Jadi, jika sehari ada dua pelajaran yang diujikan. Maka varian ujiannya adalah: Satu pelajaran mudah, diduetkan dengan satu pelajaran susah.
Misalnya, pelajaran MM yang dianggap sulit, diduetkan dengan mata pelajaran semisal Pancasila (PMP). Alasan sederhananya, satu ilmu pasti yang butuh rumus, satunya butuh logika dan nalar.
Bisa juga varian Pelajaran Kesenian (Sekarang SBDP) dengan Pelajaran IPA. Pelajaran Agama dengan Bahasa Indonesia, Pelajaran IPS dengan pelajaran olahraga (Penjaskes).
Untungnya. Saat ini, pengkategorian pada pelajaran susah dan mudah itu tak lagi berlaku.
Namun, hematku, dari kacamata psikologi pendidikan, semakin gawat! Penyelenggara sekolah terlupa membaca psikologi anak saat ujian.
Dan, terlupa mendesain beban bahan ajar yang mesti dilahap anak-anak jika sedang ujian. Jika ujian dianggap sebagai evaluasi dan keberhasilan Kegiatan Belajar Mengajar.

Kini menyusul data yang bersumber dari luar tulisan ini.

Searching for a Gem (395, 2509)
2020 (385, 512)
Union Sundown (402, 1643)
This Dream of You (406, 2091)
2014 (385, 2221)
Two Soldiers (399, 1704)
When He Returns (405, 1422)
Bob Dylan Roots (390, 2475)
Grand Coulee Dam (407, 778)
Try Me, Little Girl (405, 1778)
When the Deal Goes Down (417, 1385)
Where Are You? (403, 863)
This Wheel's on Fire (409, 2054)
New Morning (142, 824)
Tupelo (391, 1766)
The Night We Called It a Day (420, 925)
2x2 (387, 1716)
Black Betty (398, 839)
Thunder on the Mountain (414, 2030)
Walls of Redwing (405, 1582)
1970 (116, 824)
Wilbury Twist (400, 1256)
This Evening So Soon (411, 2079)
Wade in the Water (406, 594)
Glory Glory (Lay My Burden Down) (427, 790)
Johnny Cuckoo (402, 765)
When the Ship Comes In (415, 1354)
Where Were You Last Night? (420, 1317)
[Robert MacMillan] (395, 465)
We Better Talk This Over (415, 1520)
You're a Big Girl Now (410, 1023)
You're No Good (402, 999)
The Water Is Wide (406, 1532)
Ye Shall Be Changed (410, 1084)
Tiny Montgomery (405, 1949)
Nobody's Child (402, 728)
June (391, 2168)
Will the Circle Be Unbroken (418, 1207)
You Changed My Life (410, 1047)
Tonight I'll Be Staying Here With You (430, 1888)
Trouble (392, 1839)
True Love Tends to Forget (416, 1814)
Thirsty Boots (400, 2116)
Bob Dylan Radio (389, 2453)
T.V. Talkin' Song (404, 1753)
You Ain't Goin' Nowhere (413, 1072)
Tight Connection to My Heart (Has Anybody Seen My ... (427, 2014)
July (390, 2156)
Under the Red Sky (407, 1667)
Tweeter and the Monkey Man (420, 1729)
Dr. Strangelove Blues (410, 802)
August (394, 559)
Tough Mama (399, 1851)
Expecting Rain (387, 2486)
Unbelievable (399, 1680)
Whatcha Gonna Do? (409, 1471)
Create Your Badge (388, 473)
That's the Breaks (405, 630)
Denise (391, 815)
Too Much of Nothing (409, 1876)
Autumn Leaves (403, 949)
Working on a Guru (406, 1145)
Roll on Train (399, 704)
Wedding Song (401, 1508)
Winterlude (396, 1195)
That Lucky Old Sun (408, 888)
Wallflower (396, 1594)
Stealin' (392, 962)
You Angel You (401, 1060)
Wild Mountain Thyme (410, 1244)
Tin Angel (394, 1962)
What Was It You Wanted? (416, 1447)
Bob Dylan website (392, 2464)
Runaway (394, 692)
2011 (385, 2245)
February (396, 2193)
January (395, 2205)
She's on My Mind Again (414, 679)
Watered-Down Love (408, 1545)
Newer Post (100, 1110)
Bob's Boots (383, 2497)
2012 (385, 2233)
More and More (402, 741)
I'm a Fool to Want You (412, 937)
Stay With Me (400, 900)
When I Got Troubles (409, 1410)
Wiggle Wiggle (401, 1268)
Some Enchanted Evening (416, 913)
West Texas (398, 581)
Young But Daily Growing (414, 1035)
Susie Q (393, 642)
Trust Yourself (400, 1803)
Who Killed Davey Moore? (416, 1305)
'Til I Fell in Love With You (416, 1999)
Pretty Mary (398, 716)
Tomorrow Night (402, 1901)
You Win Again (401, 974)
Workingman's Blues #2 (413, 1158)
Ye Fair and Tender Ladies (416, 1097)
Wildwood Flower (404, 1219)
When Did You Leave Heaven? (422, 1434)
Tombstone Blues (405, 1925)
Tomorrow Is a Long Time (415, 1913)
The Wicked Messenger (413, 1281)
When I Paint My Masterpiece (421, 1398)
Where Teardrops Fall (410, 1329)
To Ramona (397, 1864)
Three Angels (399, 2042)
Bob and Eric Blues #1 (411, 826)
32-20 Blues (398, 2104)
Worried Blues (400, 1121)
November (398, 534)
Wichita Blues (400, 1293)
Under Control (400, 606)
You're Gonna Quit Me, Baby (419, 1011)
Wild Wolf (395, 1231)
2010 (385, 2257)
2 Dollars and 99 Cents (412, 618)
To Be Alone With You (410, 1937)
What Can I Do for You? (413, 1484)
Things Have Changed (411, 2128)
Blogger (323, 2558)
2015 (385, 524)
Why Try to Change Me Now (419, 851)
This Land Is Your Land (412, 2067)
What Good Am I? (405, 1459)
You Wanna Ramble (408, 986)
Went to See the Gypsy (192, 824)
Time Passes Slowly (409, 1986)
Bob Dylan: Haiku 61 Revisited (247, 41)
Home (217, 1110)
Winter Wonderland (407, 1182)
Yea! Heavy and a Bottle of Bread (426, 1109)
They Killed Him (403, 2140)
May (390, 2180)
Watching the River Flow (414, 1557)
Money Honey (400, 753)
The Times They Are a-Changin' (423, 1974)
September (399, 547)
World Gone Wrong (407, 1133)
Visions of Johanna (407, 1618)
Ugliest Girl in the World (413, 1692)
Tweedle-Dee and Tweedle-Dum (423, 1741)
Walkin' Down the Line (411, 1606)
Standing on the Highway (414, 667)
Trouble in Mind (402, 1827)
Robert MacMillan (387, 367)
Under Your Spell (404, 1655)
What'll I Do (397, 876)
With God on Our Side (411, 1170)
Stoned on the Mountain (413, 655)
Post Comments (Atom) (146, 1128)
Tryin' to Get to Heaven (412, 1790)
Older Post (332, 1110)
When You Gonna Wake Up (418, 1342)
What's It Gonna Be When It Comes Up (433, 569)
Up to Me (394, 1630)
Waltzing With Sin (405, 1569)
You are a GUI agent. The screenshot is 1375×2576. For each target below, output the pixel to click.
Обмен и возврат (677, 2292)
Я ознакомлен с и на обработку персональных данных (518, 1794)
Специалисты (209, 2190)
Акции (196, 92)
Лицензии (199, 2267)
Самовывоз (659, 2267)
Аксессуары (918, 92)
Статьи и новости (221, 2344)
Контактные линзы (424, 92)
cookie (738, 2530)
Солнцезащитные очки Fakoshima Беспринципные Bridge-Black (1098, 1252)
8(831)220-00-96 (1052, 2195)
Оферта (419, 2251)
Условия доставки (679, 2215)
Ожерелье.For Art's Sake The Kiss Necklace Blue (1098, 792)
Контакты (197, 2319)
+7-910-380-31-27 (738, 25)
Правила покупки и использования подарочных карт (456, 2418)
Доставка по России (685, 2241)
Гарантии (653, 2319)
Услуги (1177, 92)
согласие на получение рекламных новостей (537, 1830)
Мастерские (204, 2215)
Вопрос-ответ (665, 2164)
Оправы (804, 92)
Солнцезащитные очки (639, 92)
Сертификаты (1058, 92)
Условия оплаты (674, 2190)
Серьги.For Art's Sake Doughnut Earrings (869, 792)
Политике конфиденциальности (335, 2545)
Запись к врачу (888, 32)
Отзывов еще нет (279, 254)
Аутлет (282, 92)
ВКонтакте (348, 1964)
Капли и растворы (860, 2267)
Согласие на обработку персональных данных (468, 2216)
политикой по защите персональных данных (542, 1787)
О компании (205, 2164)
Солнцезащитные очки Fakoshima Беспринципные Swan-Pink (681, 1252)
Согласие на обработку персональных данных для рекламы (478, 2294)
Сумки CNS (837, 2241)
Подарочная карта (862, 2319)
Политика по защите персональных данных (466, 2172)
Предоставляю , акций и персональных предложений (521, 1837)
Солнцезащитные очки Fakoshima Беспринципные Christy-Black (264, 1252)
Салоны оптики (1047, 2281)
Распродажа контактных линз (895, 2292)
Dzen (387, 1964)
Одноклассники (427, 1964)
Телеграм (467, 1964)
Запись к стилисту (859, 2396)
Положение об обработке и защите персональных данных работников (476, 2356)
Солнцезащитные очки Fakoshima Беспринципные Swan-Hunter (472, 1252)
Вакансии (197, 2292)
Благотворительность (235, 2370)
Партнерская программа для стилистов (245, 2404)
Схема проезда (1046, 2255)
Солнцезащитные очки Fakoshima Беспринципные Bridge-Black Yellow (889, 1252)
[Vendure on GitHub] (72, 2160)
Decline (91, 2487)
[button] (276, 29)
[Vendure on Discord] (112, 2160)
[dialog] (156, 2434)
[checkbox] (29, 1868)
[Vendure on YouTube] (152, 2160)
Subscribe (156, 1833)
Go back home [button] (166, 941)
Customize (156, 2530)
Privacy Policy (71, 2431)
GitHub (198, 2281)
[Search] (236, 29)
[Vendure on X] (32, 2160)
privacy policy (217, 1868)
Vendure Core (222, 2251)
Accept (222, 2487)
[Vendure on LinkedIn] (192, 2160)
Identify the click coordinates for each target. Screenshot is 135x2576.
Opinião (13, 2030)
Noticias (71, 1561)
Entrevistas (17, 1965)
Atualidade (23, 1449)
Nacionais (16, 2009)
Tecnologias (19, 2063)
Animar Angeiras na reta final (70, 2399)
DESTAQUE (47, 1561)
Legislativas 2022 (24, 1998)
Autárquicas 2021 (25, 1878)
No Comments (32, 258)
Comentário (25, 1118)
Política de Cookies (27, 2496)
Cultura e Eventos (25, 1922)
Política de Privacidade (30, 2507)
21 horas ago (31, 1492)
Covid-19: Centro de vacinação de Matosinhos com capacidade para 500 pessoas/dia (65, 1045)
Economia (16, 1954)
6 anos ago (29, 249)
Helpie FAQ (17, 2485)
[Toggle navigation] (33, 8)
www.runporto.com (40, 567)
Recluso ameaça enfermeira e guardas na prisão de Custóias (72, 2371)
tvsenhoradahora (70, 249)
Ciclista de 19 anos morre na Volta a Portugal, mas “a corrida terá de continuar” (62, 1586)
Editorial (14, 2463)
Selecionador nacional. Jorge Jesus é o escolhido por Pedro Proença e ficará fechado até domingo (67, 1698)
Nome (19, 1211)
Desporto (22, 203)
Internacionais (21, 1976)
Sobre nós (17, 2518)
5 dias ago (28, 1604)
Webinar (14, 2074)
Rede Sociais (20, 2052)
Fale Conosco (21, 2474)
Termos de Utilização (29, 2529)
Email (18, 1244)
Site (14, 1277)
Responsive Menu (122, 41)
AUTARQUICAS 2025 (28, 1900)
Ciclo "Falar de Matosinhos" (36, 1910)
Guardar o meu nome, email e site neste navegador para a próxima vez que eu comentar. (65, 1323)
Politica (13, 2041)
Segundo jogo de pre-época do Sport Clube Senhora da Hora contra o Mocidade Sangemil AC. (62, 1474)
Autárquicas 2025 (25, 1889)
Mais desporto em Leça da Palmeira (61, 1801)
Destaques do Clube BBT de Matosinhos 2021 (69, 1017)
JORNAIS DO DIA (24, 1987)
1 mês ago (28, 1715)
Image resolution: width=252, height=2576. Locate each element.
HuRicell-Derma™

Anakku pernah mendapat jadwal ujian, satu hari itu ujian mata Pelajaran IPA dan IPS! Keduanya mata pelajaran dengan materi cenderung hapalan daripada pemahaman, kan?
Usai diskusi saat pembagian rapor, antara pihak sekolah dan sesama wali murid. Maka, desain itu diubah pada semester berikutnya.
Ada juga cerita lucu yang aku dapatkan cerita temanku. Jadwal ujian anaknya, satu hari tiga pelajaran. Astaga! Itu ujian atau balapan?